[Collected data]
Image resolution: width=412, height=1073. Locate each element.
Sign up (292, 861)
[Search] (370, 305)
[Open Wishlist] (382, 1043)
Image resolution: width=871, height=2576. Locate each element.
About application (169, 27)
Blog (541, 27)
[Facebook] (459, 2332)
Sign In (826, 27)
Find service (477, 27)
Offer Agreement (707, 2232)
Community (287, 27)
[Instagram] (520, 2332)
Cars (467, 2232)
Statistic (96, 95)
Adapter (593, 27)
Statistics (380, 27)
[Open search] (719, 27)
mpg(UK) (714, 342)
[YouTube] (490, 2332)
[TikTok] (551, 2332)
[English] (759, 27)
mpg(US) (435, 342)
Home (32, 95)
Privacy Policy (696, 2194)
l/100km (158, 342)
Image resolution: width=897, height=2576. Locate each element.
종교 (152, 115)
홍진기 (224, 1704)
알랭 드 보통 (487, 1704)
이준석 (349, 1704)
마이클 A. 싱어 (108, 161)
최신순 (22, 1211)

> About this task
The lines to return are those in the records above that hold the word "element".

> Exercise response
Image resolution: width=412, height=1073. Locate each element.
Image resolution: width=871, height=2576. Locate each element.
Image resolution: width=897, height=2576. Locate each element.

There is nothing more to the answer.